**Page text**
.....

— Mar 26, 2020


Global stock markets have continued on their downward path, with the coronavirus prevention measures going much further than could ever have been anticipated and affecting huge swathes of the economy.

Nevertheless, it remains our view that a sharp recovery in both the economy and stock markets is coming. For the first time since the recovery from the Great Financial Crisis in 2008/9, governments around the world are throwing caution to the wind on a massive scale in response to this crisis and announcing huge spending plans (fiscal spending). This is a step change in previous policy of relying on central banks cutting interest rates and buying bonds (monetary policy), the benefits of which have divided opinion since they were introduced.

Austerity policies, if they were ever actually here (deficits actually continued to rise during the period!) have now reversed entirely, to be replaced by proposed borrowing and spending on a massive scale.

.....

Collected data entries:
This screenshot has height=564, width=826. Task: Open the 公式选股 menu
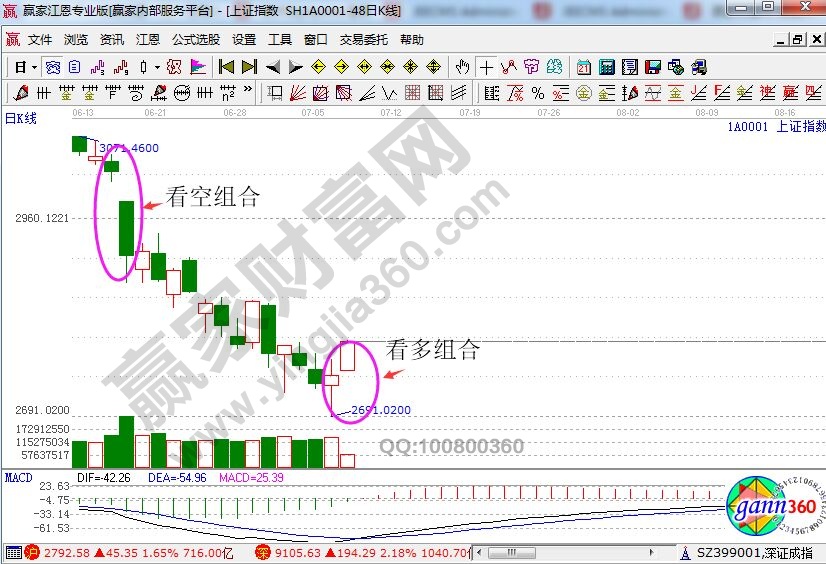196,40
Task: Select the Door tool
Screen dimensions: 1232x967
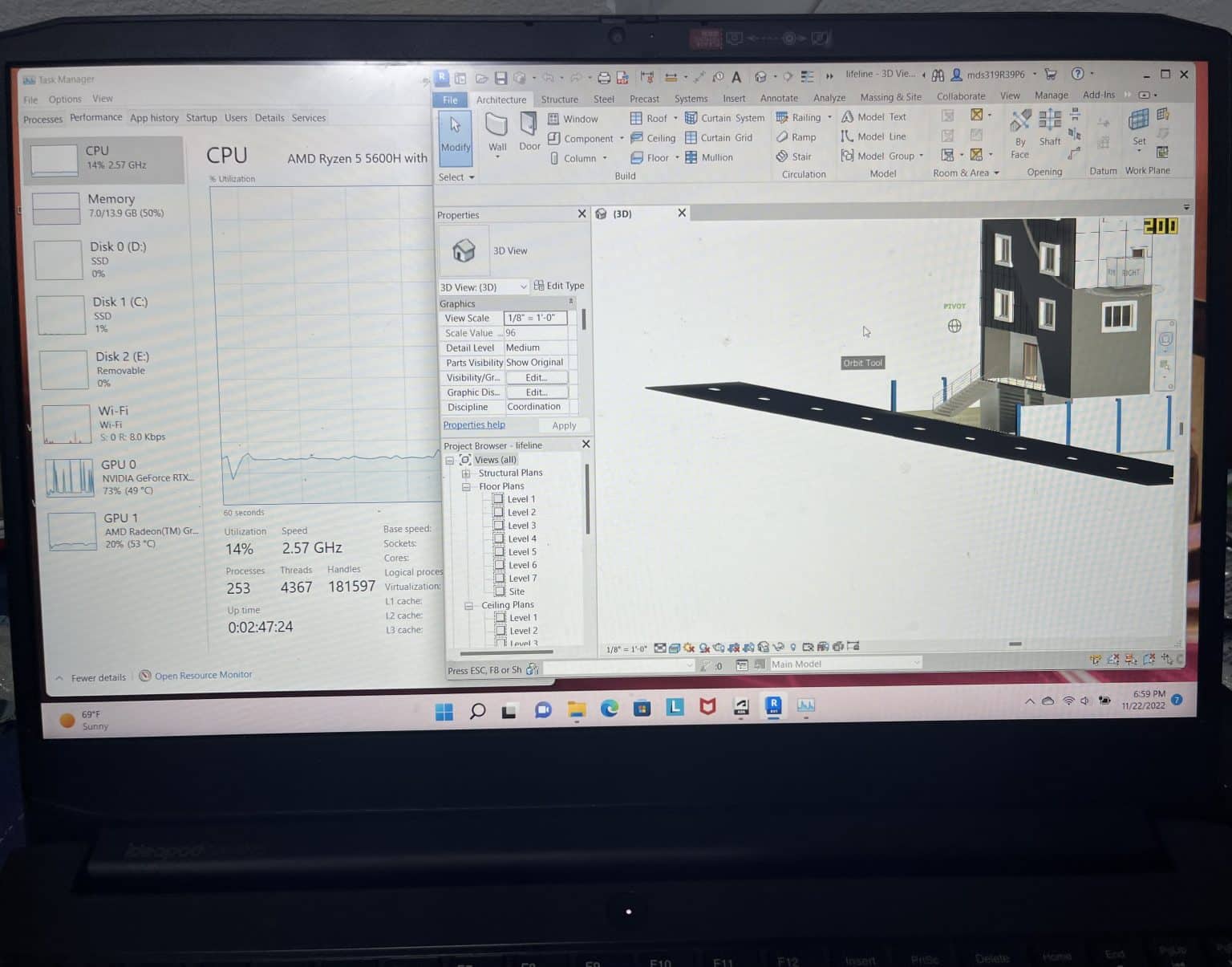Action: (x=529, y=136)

.....

**Actions to take**
[a] In the market commentary, condense the paragraph beginning "Nevertheless, it remains our view" into a short bulleted list that keeps its main facts.
[b] Go on with the market commentary from its last sentence.

**Results by task**
[a]
- We still expect a sharp recovery in both the economy and stock markets.
- Governments worldwide are announcing huge spending plans (fiscal spending), on a scale not seen since the recovery from the 2008/9 Great Financial Crisis.
- This is a step change from the earlier reliance on central banks cutting interest rates and buying bonds (monetary policy), whose benefits have divided opinion.

[b]
Echoes of war time are being made by politicians with their usual pompous verbosity (though anyone who had relatives who suffered or died in World War 2 may find the comparison somewhat offensive) there are analogies to be drawn in the world of investment.

Sir John Templeton, who was called in 1999 by Money Magazine “arguably the greatest global stock picker of the century” made his early fortune when World War 2 began by buying every stock under a dollar in price.

Whilst everyone else was selling, his rationale that war would actually mean a huge increase in economic activity proved prescient. If we are fighting a war now then by the looks of these aforementioned spending plans it will be no different in terms of ramping up a huge boost to the world economy.

With this in mind we have added to alternatives with a purchase of the BlackRock World Mining Fund. We believe basic materials will be strong participants given that the huge fiscal stimulus around the world will be focussed on infrastructure projects such as roads, rail and housebuilding.

Given the UK stock market is heavily exposed to such industrials and materials stocks we expect it to finally start outperforming others. It is a truism that a new bull market is never led by the previous market leaders. and this means that in our opinion technology stocks where the US is strongest may recover but will not lead the market this time.

We therefore remain more than comfortable with our positions of being overweight to the UK and underweight the US.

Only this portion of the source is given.